Stefania Batzelladi Giovanna Di Rosa

 

 

 

 

 

E’ diventata, la notizia, la barzelletta dei torinesi per alcune ore perché pare essere stata condita dei soliti toni italiani alla “Lei non sa chi sono io!” che il cinema ci ha regalato come il marchio di qualità dell’italico egotico cialtronismo.
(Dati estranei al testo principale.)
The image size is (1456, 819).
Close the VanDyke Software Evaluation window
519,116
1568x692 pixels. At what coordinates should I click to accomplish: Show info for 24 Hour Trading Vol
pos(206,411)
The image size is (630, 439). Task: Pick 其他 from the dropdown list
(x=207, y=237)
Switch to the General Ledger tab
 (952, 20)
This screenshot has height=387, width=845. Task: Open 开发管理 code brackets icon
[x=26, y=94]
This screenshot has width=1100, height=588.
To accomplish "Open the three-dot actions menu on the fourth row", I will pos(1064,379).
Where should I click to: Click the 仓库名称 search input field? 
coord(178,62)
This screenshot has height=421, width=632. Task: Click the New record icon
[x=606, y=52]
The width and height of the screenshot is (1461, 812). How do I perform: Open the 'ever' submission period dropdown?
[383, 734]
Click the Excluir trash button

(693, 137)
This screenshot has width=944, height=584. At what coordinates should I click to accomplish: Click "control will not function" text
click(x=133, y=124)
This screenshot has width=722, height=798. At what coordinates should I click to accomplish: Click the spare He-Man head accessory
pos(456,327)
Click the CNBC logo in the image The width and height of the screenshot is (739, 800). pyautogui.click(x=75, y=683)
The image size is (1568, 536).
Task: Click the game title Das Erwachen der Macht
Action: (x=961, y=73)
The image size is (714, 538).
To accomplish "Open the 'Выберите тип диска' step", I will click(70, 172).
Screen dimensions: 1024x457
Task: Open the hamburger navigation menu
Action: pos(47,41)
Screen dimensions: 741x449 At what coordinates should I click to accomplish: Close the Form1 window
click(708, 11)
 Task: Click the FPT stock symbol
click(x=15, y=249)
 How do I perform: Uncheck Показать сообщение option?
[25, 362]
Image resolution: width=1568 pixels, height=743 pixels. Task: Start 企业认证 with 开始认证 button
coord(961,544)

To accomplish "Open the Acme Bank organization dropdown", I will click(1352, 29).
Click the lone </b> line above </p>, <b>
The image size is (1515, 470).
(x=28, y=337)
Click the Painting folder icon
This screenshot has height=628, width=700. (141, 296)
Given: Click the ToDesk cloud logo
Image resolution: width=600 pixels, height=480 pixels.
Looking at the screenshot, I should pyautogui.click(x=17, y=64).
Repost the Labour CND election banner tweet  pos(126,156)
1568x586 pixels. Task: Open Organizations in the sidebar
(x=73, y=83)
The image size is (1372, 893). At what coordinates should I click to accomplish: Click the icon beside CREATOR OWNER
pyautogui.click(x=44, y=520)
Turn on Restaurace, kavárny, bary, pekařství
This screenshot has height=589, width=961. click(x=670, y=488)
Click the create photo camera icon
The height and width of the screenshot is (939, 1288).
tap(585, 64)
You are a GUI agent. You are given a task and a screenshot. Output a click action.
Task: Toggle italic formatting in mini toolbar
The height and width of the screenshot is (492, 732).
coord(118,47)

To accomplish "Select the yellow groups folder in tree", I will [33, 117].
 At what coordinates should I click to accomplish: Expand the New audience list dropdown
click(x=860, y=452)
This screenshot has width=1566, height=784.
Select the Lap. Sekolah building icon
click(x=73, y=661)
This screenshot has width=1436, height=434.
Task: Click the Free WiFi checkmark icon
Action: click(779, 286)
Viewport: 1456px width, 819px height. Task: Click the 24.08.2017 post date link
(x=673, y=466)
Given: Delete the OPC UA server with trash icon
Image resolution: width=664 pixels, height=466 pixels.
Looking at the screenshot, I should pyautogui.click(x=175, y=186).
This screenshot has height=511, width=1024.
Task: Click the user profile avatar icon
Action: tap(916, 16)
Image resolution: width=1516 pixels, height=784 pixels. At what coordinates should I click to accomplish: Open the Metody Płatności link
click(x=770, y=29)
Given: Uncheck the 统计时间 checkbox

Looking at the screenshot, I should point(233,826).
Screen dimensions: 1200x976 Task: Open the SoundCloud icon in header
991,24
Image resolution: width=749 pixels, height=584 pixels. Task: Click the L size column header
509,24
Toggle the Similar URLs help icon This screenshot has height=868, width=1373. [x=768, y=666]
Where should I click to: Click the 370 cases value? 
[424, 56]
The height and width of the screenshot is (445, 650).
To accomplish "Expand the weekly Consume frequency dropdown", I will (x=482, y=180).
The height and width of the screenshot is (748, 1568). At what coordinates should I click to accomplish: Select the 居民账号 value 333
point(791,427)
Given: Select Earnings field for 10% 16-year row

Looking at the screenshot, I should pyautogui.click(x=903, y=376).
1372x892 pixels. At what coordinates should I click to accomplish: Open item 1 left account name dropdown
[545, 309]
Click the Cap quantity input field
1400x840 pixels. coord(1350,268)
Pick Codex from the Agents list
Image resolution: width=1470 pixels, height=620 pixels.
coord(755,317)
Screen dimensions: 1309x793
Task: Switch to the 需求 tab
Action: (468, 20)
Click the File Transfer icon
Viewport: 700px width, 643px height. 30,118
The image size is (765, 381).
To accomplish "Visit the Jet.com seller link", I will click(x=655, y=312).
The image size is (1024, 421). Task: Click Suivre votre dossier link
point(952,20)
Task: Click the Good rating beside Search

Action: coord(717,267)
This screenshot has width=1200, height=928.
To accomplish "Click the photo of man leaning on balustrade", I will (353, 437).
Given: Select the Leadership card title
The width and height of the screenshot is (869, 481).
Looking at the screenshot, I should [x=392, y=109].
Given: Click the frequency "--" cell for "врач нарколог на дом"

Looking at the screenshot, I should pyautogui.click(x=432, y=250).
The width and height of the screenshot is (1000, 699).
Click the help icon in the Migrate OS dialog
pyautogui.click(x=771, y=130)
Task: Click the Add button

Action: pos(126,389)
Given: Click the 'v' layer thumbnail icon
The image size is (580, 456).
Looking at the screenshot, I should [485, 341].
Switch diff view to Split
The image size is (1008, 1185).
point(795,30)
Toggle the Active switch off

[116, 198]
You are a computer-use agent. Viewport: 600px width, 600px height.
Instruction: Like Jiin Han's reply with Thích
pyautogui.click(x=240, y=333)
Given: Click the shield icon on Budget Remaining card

La storia è presto raccontata: la consigliera a 5 Stelle Stefania Batzella, eletta nelle file del Movimento che dell’Etica e della Correttezza ha fatto poco credibile bandiera, avrebbe avuto un diverbio con una vigilessa rea di averla fermata e poi avere scoperto che non era in regola con l’assicurazione dell’auto: 800 euro di multa (500 se pagherà entro 5 giorni) e sequestro dell’auto che recupererà una volta pagata multa e regolare assicurazione, racconta Repubblica.

 

Repubblica racconta pure che Batzella nega tutto: «Non ho preso nessuna multa, sono una persona onesta e non devo rispondere a nessuno di quello che faccio» (…) «Ho subito un’ingiustizia». Ma non spiega quale: «Non devo spiegare ai giornali». E tiene a rimarcare di essere una «cittadina prestata alla politica, che combatte ogni giorno contro le ingiustizie». Non c’è ragione di dubitarne.

 

Raccontano, ma saranno volgari pettegolezzi di popolo, di averle sentito fare riferimento alla sua carica istituzionale di fronte alla vigilessa con il blocchetto dei verbali in mano, pronta a sequestrarle l’auto senza assicurazione, ma come può essere possibile per una Cittadina a 5 Stelle che combatte “i privilegi della Casta” e si guarda bene dall’adottarne “i vizi”?

 

Insomma un’altra bordata della “Casta” nei confronti dei purissimi e santissimi Cittadini a 5 Stelle che dopo Quarto e Livorno e tutto ciò che succede loro, non a causa loro ma per la cattiveria della gente, sono – poveracci – sulla graticola tutti i giorni.

 

Repubblica poi, volgare giornale comunista, ricorda addirittura un incidente della Cittadina Batzella con una polizza vita UnipolSai riservata ai membri di Palazzo Lascaris: il nome della Cittadina venne fuori proprio dall’elenco pubblicato dai 5Stelle per denunciare il privilegio, ma lei non aveva “capito cosa” stesse firmando. Ancora la cattiveria della gente. Succede a tutti i profeti di trovarsi i bastoni tra le ruote. Inevitabile che succeda anche a chi è parte del Movimento che dell’Etica e della Correttezza ha fatto poco credibile bandiera.